[Start of Attachment]

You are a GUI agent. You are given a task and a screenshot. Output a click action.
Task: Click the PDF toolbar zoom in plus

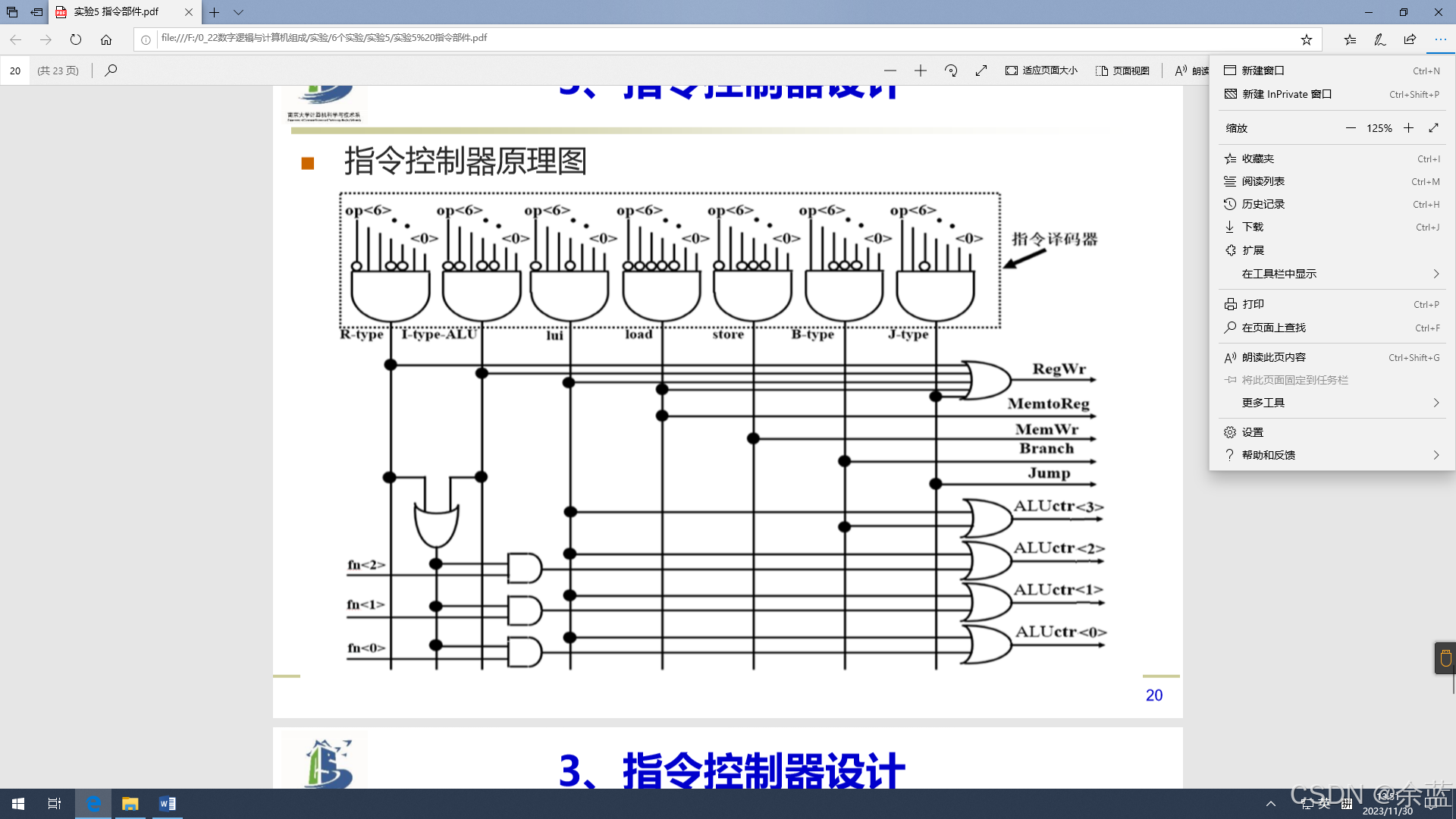pyautogui.click(x=921, y=71)
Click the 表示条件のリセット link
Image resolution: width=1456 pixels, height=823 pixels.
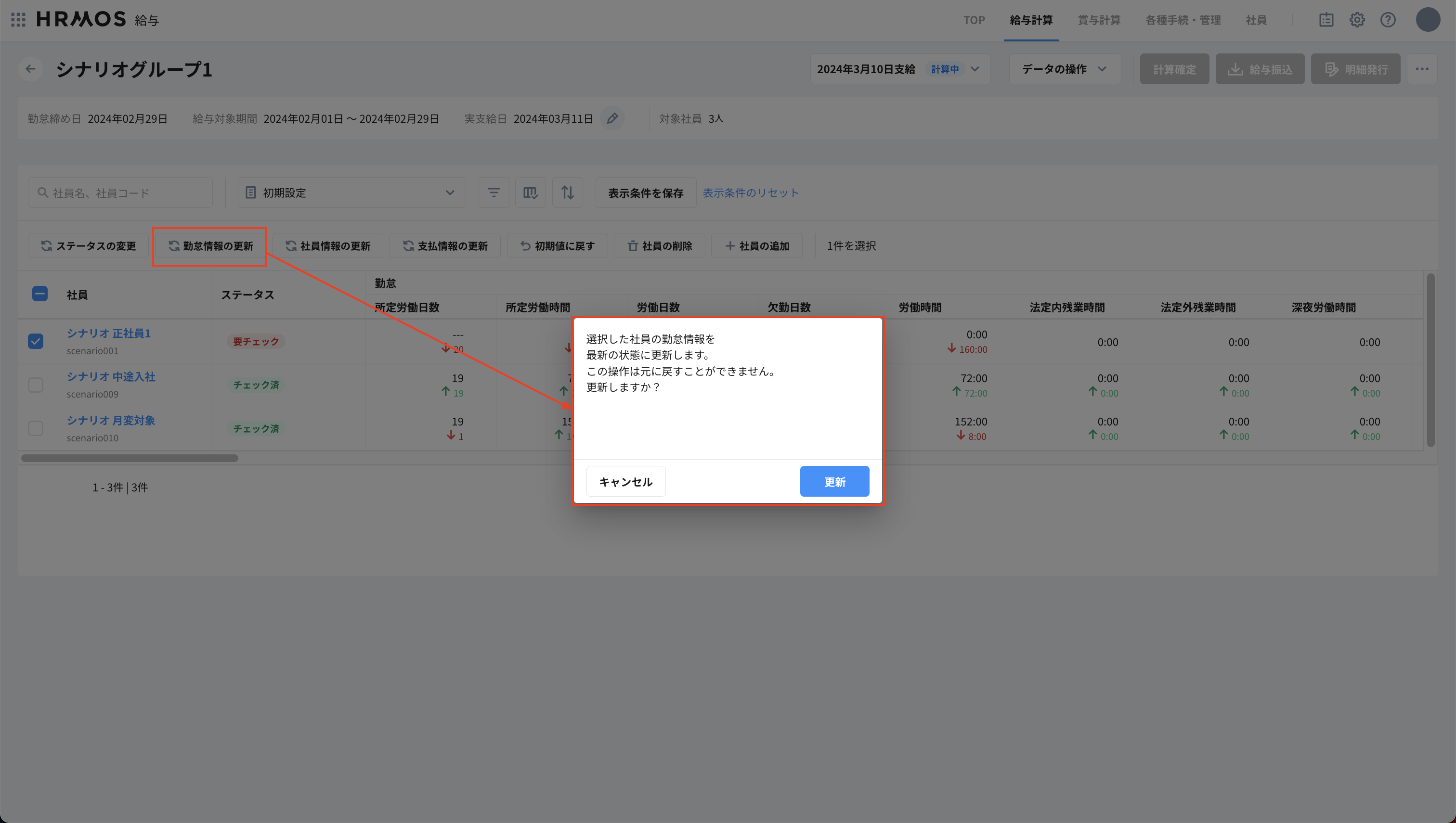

[End of Attachment]

Images stay out, but the rest of the data above must be repeated exactly.

PROBLEM SOLUTION:
You are a GUI agent. You are given a task and a screenshot. Output a click action.
Task: Click the PDF toolbar zoom in plus

pyautogui.click(x=921, y=71)
Click the 表示条件のリセット link
Image resolution: width=1456 pixels, height=823 pixels.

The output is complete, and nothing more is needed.